__TO DO__: Go through the entries below and collect each line with the string "computer" in it.

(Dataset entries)
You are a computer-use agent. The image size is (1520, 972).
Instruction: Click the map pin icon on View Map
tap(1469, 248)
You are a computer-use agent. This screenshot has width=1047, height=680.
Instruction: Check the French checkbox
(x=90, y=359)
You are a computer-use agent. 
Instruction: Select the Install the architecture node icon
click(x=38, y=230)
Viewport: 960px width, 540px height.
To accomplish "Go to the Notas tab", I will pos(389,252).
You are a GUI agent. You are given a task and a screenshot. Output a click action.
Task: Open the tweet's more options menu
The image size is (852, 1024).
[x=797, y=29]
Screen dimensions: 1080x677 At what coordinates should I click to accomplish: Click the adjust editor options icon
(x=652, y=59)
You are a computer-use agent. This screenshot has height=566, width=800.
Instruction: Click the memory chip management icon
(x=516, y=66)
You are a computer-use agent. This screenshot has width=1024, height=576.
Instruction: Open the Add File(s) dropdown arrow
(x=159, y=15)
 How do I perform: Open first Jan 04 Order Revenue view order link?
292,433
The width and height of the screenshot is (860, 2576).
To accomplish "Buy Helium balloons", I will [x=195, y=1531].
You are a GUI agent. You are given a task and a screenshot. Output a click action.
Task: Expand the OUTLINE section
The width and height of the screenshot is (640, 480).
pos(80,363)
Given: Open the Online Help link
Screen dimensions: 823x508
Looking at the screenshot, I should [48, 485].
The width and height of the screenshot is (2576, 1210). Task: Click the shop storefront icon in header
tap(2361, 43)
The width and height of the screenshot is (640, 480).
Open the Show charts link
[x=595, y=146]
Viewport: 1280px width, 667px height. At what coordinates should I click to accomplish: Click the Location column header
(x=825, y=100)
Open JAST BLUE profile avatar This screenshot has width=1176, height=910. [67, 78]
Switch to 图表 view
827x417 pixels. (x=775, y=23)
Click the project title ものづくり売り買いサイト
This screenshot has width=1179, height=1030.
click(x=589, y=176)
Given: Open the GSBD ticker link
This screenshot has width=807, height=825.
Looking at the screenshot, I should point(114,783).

__TASK OUTPUT__:
You are a computer-use agent. The image size is (1520, 972).
You are a computer-use agent. This screenshot has width=1047, height=680.
You are a computer-use agent. 
You are a computer-use agent. This screenshot has height=566, width=800.
You are a computer-use agent. This screenshot has width=1024, height=576.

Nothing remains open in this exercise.